Monday, December 17, 2012

New Corpora

GALE Chinese-English Word Alignment and Tagging Training Part 3 -- Web

Russian-English Computer Security Parallel Text

Announcements

Spring 2013 LDC Data Scholarship Program - Deadline Approaching
The deadline for the Spring 2013 LDC Data Scholarship Program is one month away!   Student applications are being accepted now through January 15, 2013, 11:59PM EST.  The LDC Data Scholarship program provides university students with access to LDC data at no cost.  This program is open to students pursuing both undergraduate and graduate studies in an accredited college or university. LDC Data Scholarships are not restricted to any particular field of study; however, students must demonstrate a well-developed research agenda and a bona fide inability to pay.  
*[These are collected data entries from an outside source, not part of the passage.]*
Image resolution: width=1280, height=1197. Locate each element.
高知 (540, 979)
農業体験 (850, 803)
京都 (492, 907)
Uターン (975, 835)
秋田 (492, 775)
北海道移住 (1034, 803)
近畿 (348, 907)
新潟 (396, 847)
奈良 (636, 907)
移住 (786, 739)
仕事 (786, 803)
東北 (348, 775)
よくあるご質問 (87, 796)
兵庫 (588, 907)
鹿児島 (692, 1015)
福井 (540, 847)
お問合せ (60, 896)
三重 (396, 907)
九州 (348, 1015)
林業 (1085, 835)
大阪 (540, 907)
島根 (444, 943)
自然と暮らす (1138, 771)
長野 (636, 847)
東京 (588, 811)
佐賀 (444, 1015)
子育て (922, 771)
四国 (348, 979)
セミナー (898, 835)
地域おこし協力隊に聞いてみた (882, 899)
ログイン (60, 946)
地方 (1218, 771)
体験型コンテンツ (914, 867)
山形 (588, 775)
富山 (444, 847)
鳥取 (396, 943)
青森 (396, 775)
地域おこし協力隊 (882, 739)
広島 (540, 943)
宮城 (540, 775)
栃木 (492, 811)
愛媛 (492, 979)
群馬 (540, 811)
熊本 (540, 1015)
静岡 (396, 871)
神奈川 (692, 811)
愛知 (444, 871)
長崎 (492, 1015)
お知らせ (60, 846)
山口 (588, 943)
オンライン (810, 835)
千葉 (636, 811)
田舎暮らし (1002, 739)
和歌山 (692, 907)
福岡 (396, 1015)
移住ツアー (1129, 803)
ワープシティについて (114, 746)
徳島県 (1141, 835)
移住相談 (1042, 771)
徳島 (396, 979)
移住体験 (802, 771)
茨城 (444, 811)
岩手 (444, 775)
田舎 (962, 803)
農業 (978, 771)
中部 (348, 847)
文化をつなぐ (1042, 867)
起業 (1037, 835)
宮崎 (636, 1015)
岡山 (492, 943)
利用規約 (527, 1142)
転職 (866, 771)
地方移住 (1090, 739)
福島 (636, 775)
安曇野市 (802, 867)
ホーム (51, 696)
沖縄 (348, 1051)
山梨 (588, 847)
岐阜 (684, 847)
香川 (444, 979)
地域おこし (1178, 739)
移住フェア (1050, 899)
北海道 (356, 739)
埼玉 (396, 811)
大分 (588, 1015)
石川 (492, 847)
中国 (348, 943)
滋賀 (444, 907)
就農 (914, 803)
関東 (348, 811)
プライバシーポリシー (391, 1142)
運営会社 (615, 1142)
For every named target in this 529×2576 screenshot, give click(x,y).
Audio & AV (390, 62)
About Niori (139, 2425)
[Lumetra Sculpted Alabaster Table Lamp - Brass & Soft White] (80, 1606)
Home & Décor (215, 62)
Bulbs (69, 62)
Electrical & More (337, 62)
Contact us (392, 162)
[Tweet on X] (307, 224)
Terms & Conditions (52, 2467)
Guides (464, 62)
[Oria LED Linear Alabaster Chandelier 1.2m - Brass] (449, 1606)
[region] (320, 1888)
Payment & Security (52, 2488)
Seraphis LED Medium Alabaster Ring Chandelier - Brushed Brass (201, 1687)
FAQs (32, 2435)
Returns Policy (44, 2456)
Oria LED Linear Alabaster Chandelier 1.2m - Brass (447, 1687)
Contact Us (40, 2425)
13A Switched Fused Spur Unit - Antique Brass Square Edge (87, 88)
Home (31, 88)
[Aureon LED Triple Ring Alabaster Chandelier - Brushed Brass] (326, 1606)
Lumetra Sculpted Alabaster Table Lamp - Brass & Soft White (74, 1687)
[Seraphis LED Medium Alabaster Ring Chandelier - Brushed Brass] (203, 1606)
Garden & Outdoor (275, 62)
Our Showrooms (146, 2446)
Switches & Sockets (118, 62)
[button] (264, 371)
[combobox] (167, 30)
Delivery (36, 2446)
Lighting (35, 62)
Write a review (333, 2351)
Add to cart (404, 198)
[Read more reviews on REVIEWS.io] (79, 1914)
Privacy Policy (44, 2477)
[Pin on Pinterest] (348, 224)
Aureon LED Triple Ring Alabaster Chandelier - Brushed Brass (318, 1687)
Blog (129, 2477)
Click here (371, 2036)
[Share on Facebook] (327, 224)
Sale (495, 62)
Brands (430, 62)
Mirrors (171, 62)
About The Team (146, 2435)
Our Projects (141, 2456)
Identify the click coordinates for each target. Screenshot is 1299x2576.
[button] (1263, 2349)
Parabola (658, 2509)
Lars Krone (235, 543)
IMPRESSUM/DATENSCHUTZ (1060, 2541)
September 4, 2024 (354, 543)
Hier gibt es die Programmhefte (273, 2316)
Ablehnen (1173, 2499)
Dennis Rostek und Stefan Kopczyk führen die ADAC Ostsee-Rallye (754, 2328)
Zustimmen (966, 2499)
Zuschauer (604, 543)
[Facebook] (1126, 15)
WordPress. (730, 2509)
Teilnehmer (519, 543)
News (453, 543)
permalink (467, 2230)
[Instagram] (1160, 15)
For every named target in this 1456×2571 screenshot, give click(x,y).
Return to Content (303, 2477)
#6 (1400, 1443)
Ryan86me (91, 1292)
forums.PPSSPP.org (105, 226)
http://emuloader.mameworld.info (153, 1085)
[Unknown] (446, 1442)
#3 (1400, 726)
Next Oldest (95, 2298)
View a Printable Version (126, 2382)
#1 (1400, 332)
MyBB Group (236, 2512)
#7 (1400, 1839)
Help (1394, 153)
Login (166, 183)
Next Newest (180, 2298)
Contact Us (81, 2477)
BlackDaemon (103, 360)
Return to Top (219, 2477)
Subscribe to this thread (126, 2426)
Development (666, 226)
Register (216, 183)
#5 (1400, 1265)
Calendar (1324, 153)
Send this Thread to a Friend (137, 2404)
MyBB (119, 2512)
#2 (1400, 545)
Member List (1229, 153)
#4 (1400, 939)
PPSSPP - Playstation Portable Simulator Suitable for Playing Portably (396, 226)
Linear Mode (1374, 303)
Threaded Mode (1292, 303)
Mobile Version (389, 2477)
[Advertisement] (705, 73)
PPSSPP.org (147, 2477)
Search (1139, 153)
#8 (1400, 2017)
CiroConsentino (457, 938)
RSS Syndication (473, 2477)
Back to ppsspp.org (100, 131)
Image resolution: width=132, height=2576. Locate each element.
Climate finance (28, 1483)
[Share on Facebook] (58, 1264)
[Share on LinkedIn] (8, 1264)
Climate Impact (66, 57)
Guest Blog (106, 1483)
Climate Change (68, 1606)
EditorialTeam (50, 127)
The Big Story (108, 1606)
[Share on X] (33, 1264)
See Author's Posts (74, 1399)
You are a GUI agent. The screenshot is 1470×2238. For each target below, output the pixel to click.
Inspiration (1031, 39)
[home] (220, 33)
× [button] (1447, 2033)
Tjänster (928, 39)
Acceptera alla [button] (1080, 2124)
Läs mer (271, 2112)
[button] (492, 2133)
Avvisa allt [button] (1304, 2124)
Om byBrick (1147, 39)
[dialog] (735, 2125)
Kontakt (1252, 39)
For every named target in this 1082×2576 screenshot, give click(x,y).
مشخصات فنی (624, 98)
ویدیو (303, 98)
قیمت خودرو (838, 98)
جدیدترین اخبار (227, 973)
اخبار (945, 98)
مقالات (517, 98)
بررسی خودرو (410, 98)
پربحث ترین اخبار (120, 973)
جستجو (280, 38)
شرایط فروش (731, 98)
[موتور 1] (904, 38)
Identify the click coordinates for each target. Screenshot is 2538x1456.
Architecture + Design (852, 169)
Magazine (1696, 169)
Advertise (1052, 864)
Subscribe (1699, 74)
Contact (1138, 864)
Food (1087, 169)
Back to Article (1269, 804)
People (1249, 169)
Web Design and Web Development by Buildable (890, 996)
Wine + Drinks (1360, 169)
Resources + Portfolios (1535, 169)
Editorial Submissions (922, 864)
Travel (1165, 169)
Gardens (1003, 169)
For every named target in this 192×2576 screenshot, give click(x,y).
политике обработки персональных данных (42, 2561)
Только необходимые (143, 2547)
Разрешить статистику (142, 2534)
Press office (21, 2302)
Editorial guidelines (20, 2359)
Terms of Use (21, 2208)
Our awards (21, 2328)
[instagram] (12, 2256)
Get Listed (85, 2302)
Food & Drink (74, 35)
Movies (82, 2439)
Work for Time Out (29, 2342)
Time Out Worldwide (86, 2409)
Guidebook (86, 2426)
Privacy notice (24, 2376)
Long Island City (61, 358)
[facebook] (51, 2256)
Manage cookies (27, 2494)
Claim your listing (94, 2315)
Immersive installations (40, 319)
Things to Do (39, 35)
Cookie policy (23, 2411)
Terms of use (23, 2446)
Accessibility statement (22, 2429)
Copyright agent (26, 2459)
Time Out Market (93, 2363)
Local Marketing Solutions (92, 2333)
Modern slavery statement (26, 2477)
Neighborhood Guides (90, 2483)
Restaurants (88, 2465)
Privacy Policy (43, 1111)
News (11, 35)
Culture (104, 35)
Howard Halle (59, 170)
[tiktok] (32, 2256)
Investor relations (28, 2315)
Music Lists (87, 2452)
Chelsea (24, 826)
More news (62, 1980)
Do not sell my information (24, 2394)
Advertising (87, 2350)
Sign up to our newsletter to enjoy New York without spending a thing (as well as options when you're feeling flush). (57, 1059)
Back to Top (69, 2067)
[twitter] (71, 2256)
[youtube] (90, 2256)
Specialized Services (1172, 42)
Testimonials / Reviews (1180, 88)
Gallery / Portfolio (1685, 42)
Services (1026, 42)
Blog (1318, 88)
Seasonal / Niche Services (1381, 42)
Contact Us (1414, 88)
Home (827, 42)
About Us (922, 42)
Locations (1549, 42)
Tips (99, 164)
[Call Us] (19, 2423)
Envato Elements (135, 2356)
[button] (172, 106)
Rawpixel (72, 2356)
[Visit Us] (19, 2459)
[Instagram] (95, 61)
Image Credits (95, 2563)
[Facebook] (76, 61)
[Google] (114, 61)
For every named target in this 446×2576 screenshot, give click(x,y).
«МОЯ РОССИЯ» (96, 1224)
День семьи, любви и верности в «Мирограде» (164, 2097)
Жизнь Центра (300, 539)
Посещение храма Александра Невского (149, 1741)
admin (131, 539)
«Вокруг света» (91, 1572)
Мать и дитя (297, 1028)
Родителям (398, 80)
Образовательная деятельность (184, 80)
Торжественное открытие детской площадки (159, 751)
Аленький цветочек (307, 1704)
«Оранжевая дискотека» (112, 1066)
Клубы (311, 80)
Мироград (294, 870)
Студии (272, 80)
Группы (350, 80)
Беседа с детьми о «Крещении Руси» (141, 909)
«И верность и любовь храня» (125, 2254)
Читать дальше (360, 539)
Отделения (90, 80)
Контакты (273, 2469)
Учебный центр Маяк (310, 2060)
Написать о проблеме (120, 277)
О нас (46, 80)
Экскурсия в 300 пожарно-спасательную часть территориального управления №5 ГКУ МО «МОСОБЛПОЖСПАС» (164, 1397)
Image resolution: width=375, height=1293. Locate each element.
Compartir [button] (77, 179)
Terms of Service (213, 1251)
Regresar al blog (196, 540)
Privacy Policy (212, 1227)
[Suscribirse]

Students will need to complete an application which consists of a data use proposal and letter of support from their adviser. 

Students can email their applications to the LDC Data Scholarship program. Decisions will be sent by email from the same address.

Two New LDC Podcasts for your Listening Pleasure
Two new podcasts are available on a the LDC blog continuing the  20th Anniversary series. The first features Natalia Bragilevskaya, LDC’s Business Administrator, Membership Coordinator Ilya Ahtaridis and Marian Reed, Marketing Coordinator. They recall the early days of LDC and describe the growth of sponsored projects work and LDC’s interactions with its membership.

The third podcast in the series introduces the community to two  LDC’ researchers Yiwola Awoyale and Moussa Bamba, whose work focuses on West African languages.

Yiwola has been teaching Linguistics, Yoruba language studies and various aspects of African linguistics since 1975. At LDC, he developed the Global Yoruba Lexical Database, a set of related dictionaries based on Yoruba and its diaspora. Moussa’s work in the Manding languages of the Niger-Congo family has resulted in the release of the Mawukakan Lexicon, to be followed by similar resources for Maninkakan, Bambara, and Jula.

In their podcast, Yiwola and Moussa discuss how they came  to LDC, their current research and how it benefits multiple communities.

Other podcasts will be published via the LDC blog, so stay tuned to that space.

Penn Discourse Treebank Version 2.0 Update
The developers of the Penn Discourse Treebank Version 2.0  (PDTB) have updated this release to add metadata to the Wall Street Journal (WSJ) news stories in the corpus. The goal is to aid understanding PDTB files as texts and to support distinguishing texts from different genres within the WSJ.

The metadata includes the following fields:

DD: the date the article appeared in the WSJ

AN: unique identifier for the article

HL: the column name (for regular features such as Who's News, Marketing & Media, Technology), its headline and by-line

SO: the source of the article

IN: manually-assigned codes or keywords for the article

CO: manually-assigned codes for companies or other organizations

DATELINE: normally the location where the article was filed, but sometimes has very unexpected contents

GV: Branch of Government or Government Agency mentioned in the article

SBREAKS: the byte position of section breaks present in the file

ARTICLEBREAK: separates files that contain more than one article

All new downloads of PDTB will contain the complete updated corpus.  Current PDTB licensees can re-download the file to obtain the updated data.

LDC to Close for Winter Break
LDC will be closed from Monday, December 24, 2012 through Tuesday, January 1, 2013 in accordance with the University of Pennsylvania Winter Break Policy.  Our offices will reopen on Wednesday, January 2, 2013.  Requests received for membership renewals and corpora during the Winter Break will be processed at that time.

Best wishes for a happy and safe holiday season!